In a commentary on the European referendum, Greece, French President Nicolas Sarkozy and German Chancellor Angela Merkel said they will meet Papandreou in the meetings of the Group of Twenty scheduled on Thursday in Cannes, France, and Seatonaakecan it.

He said Sarkozy in a press statement today that the plan adopted at the EU summit last week is the only solution to the debt crisis of Greece.

World Bank President Robert Zoellick has warned that his part, Greek step for the referendum may confuse the European efforts to contain the crisis of sovereign debt.

In the field in Greece protests continue on the austerity measures almost daily at the invitation of the Federation of Unions of workers.

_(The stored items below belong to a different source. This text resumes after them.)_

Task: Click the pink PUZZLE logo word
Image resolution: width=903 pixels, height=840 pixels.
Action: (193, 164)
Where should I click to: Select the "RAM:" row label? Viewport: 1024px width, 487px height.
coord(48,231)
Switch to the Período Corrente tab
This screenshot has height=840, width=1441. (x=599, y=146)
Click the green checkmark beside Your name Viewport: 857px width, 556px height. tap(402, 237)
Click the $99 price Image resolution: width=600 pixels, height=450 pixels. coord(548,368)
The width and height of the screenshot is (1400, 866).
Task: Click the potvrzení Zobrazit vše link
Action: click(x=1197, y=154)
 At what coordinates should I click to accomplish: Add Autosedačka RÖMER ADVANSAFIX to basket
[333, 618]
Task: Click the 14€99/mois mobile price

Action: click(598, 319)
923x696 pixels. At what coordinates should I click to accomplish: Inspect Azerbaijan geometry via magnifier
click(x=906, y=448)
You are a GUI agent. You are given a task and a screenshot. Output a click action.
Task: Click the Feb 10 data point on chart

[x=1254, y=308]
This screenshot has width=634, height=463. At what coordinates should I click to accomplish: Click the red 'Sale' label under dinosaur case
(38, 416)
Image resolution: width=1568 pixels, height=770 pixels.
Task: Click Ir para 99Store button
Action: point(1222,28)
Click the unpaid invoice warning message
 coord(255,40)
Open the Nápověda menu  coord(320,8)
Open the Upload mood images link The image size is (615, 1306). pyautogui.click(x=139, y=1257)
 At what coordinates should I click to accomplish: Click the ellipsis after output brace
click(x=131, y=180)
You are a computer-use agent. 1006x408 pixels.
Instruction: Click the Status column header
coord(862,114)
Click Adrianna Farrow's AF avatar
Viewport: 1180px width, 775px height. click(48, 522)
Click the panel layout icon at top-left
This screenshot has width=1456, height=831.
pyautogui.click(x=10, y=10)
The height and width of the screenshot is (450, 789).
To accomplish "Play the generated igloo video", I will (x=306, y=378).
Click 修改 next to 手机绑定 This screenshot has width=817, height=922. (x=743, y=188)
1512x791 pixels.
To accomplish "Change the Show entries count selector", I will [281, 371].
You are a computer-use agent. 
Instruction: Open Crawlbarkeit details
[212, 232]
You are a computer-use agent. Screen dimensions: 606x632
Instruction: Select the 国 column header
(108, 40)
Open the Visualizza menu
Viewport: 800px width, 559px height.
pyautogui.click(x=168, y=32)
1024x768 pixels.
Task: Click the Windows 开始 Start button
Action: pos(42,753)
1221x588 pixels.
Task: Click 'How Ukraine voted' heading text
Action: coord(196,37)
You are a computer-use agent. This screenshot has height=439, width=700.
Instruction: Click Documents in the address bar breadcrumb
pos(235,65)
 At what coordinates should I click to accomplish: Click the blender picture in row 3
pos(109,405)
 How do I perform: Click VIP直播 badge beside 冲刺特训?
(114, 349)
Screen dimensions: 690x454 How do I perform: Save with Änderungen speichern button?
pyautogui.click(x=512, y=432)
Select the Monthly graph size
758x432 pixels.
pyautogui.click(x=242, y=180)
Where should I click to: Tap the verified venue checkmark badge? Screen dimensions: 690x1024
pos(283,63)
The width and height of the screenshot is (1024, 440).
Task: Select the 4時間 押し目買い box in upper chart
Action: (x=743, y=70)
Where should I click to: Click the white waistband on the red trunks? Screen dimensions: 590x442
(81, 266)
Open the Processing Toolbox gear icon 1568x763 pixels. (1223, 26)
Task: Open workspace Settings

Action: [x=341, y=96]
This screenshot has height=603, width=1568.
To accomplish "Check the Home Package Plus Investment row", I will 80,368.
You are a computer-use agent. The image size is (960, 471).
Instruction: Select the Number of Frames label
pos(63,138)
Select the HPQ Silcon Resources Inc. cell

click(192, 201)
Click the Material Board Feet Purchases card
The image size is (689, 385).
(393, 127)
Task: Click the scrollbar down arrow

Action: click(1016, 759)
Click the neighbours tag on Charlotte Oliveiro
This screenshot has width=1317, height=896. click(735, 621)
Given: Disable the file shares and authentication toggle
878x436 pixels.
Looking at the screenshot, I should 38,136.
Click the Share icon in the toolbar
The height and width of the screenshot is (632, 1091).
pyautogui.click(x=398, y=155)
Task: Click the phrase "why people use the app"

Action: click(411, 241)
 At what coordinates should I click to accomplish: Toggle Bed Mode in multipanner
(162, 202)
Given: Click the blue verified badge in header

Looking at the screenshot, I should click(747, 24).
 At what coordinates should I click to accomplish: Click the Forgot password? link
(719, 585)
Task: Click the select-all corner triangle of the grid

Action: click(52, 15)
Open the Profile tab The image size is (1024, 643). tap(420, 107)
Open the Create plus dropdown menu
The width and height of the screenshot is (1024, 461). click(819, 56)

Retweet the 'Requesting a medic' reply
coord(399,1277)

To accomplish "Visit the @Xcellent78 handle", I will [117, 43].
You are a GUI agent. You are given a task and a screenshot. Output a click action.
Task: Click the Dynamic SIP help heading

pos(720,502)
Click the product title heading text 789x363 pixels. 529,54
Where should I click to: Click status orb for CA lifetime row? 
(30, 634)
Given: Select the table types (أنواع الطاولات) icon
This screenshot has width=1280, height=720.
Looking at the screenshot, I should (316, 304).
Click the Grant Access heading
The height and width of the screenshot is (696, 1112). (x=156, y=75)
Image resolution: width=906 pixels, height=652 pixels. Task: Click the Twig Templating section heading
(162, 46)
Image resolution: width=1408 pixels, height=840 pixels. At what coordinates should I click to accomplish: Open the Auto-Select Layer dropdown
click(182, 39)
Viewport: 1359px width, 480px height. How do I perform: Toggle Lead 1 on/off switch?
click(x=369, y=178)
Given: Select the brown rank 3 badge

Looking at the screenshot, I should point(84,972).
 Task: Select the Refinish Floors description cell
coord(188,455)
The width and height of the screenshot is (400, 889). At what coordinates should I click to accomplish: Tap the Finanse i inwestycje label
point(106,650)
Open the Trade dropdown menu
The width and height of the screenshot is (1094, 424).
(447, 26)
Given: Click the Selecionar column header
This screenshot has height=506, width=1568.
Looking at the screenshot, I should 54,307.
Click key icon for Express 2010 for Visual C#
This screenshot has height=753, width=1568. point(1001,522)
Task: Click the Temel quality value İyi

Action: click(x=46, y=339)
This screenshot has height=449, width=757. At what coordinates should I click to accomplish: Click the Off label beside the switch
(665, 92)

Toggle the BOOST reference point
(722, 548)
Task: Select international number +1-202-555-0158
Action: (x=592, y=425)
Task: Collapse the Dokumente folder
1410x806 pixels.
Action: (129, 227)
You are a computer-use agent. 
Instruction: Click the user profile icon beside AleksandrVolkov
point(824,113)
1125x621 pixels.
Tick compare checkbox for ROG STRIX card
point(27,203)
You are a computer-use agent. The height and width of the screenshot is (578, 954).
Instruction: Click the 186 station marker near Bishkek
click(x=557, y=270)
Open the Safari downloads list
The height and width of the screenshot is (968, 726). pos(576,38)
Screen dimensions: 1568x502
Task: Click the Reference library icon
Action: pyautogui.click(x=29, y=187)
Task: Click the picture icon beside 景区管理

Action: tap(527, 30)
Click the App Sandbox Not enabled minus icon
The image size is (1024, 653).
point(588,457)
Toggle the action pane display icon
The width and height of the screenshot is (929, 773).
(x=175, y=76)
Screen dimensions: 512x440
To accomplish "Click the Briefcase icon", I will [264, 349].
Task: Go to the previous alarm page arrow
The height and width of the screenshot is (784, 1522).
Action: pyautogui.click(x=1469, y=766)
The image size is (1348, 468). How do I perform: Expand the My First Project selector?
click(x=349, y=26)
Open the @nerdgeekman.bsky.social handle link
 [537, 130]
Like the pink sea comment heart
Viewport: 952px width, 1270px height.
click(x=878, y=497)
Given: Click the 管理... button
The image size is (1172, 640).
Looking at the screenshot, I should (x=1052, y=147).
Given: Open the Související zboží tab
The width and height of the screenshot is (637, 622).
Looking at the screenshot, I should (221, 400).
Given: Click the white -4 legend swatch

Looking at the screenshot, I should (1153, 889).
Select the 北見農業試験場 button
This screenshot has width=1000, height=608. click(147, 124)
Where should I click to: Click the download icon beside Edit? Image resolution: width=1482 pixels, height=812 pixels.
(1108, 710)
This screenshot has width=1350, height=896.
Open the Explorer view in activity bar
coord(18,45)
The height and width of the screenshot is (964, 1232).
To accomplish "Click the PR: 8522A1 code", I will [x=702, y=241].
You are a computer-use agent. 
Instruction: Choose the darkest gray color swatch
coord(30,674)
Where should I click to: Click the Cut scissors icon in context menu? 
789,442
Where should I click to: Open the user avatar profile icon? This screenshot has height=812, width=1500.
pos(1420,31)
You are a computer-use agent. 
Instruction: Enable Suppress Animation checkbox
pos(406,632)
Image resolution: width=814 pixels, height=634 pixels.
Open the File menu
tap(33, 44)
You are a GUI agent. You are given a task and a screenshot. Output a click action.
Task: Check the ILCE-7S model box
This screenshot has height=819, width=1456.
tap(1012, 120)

The protesters questioned the extent of the efficacy of government action, which Athens says it aims to control the deteriorating economic situation.

The region’s leaders have struck a deal Thursday with the banks accepting the reduced rate of 50% of the value of Greek bonds and the granting of Athens more loans.

In contrast to Greece to accept tighter controls on the policy of the budget that was Troika creditor of Greece (European Union and the European Central Bank and International Monetary Fund) exercised every three months so far.

Greece’s debt is estimated at about 160% of GDP. According to the terms of the agreement would cut debt to 120% of GDP by 2020.